このように、アーチロア72およびインナ延長部37が強固に結合され、かつアーチアッパ62およびアウタ延長部33が強固に結合されることで、レール部材15およびアーチ部材18が好適に結合されている。
さらに、ルーフ側スポット溶接部92および第2、第3のスポット溶接部93,94は、第1スポット溶接部91より車幅方向中央側に所定間隔だけ離れて設けられている。このように、溶接部92〜94を第1スポット溶接部91から車体幅方向中央側に離間することで、レール部材15およびアーチ部材18の連結部19に作用する応力を溶接部92〜94や第1スポット溶接部91に好適に分散させることができる。これにより、レール部材15およびアーチ部材18の連結部19の剛性を十分に確保することができる。
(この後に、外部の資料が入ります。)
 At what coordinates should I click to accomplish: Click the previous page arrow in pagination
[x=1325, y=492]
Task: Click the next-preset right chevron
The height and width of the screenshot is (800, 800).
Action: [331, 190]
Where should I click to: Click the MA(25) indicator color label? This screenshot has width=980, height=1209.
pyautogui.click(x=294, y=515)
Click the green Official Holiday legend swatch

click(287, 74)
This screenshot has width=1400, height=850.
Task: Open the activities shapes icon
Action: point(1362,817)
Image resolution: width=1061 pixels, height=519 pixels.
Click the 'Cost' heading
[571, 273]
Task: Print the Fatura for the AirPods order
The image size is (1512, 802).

すなわち、図3及び図9に示すように、第1スポット溶接部91でアッパ突出部65およびアウタ突出部47を結合することで、第1スポット溶接部91でアーチアッパ62およびアウタ延長部33が結合される。さらに、溶接部92〜94で前ロアフランジ74(車幅方向外側の端部74a)および前インナフランジ55(車幅方向中央側の端部55a)を結合することで、溶接部92〜94でアーチロア72およびインナ延長部37が結合される。
よって、アーチアッパ62およびアウタ延長部33の第1スポット溶接部91と、アーチロア72およびインナ延長部37の溶接部92〜94を離間させることができる。これにより、レール部材15およびアーチ部材18の連結部19に作用する応力を溶接部92〜94や第1スポット溶接部91に好適に分散させることができる。したがって、レール部材15およびアーチ部材18の連結部19の剛性を十分に確保することができる。
図9に示すように、第4スポット溶接部95より車幅方向外側で、かつレールインナ36(図6)より車幅方向中央側にサイド側溶接部96が設けられている。サイド側溶接部96は、図17に示すように、前ルーフフランジ22、サイドパネル16のサイドフランジ16aおよび前インナフランジ55の接合部55d(すなわち、三枚)がスポット溶接された部位である。
このように、三枚をスポット溶接することで、前ルーフフランジ22、サイドパネル16のサイドフランジ16aおよび前インナフランジ55の接合部55dを強固に結合できる。サイドパネル16のサイドフランジ16aは、レールインナ36の接合部36aに結合されている。
以上説明したように、本発明の車体側部構造10によれば、図3に示すように、レールアウタ32にアウタ延長部33を一体的に設けるとともに、レールインナ36にインナ延長部37を一体的に設け、アウタ延長部33およびインナ延長部37で閉断面を形成した。さらに、図7に示すように、アーチ部材18をアーチアッパ62およびアーチロア72で閉断面に形成した。図4に示すように、アーチアッパ62をアウタ延長部33の上面に載置可能とし、アーチロア72をインナ延長部37の上面に載置可能とした。
これにより、閉断面に形成したアウタ延長部33およびインナ延長部37に、閉断面に形成したアーチ部材18を設けることが可能になり、車体側部構造10の剛性を確保することができる。
レール部材15およびアーチ部材18は略直交するように設けられている。このため、レール部材15およびアーチ部材18が交差部26(図4)で連結された場合、交差部26に応力が集中して交差部26の剛性を確保することが難しい。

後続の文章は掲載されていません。